Posted by: Anonymous
Date: April 23, 2009, 4:42 am

Further to my previous post, it's worth adding that it seems clear from your other story that incumbent expatriate (and other) judges have done some good in Fiji in the past few years. If Sackville J felt that it would be better to work from within in ameliorating bad governance in Fiji, then perhaps this is understandable. After all, assuming the Piddington analogy is right, Sackville J was already a judge of the Fijian Supreme Court. All the regime was doing was activating that status. Sackville J had already indicated he would not seek reappointment. There is no suggestion that he had been specially selected for activation while others weren't (right?).
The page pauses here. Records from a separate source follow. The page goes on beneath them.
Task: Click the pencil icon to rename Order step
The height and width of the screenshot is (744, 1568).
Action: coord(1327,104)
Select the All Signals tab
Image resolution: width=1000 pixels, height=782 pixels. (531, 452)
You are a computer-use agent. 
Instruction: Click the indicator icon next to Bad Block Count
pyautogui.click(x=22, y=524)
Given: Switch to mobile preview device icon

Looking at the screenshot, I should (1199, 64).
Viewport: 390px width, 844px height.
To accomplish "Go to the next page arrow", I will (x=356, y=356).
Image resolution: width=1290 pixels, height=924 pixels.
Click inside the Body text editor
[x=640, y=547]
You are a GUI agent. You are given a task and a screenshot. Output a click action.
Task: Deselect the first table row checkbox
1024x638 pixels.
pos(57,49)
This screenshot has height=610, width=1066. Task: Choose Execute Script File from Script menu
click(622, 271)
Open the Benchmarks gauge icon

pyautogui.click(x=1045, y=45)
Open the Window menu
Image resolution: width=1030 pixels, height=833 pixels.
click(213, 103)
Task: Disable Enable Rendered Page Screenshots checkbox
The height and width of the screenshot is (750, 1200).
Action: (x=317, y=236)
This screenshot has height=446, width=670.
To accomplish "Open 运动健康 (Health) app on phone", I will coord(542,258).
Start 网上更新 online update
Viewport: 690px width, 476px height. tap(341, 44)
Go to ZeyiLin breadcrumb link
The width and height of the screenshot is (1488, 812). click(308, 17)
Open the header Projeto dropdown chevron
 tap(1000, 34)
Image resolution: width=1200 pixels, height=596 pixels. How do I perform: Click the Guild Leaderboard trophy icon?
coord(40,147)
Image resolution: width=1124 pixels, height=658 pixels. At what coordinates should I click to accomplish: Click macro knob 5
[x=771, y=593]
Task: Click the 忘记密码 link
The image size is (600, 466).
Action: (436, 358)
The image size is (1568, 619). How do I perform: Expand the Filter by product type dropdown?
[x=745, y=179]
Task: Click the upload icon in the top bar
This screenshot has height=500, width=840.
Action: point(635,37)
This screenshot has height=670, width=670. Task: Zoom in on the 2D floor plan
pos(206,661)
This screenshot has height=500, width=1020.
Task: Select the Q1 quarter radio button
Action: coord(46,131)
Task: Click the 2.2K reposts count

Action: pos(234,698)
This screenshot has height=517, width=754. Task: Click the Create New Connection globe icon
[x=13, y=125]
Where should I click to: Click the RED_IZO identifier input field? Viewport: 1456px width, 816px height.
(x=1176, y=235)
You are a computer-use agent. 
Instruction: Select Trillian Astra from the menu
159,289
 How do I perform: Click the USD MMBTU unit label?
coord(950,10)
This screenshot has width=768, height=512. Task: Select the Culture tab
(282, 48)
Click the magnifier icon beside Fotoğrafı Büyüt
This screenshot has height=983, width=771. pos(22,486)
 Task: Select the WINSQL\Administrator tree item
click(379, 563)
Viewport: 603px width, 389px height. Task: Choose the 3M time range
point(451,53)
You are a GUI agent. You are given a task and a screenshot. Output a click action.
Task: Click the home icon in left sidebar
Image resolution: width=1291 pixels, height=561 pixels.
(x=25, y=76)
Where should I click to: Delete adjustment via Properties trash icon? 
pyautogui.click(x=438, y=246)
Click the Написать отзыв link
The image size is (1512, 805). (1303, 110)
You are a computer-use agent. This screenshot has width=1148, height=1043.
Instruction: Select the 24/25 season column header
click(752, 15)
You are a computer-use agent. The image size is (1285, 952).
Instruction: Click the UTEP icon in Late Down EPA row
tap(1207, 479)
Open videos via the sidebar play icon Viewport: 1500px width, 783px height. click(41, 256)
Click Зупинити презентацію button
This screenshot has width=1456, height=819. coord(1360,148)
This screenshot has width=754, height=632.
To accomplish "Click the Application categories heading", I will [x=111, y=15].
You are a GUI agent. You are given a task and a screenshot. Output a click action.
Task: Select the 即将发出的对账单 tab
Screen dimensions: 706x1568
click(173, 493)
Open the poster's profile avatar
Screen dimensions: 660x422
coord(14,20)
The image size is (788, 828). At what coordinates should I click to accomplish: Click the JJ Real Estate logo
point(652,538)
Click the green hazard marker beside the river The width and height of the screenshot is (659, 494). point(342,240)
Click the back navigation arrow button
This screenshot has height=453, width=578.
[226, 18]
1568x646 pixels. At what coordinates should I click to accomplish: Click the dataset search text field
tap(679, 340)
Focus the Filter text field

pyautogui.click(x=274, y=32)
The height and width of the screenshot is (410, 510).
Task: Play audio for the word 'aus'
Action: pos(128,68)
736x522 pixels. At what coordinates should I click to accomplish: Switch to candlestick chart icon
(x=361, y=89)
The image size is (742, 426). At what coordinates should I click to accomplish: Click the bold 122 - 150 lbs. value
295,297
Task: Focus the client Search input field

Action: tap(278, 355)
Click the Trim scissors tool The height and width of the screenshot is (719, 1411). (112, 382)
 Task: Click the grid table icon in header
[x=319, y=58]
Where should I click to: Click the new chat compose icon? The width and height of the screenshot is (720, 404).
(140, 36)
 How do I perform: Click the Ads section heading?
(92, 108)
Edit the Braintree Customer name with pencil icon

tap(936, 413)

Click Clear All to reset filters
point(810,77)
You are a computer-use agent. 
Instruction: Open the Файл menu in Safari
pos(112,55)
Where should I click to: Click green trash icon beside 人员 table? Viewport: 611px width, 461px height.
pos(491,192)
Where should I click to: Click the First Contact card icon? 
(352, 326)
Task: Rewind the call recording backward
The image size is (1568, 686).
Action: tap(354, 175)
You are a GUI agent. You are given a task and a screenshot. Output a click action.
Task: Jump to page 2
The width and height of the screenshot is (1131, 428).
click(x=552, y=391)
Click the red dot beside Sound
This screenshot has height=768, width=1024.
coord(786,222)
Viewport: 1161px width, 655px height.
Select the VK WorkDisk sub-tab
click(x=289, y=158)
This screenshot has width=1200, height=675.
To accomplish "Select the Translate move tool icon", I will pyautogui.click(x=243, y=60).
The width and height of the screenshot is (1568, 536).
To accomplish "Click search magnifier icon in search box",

Thus, he could work as independently and effectively as possible on the Fijian Bench. The only hole in this argument is: does not the same reasoning apply to someone who accepts a judicial appointment for a fixed term from Bainarama now, on the condition that they will not seek its renewal? And is my foggy memory of Anthony Mason and some other notables quietly resigning from the Fijian courts following a previous coup accurate? On the other hand, is it radically different from accepting judicial office in Kenya under Moi (as did Butler Sloss's husband) or Brunei (as do retired Hong Kong judges)? Is some level of complicity in a jurisdiction with questionable governance almost inevitable for an expatriate judge? There's no simple answer to this and I think it's a bit unfair to single out Uncle Ron. Perhaps an expatriate judge accepting appointment or activation from a regime showing utter contempt for the rule of law, not to mention violence, would be better off dipping out altogether. But once you pick apart the circumstances of many jurisdictions utilising expatriate judges, it becomes harder and harder to distinguish Fiji from elsewhere. So perhaps there's something to be said for doing good from within. If I were Sackville J, I would have quiety mulled all of this over, come to a personally satisfying conclusion, challenged the probably incorrect accusation that I was appointed by the regime and otherwise got on with the job. This seems to be what he's done.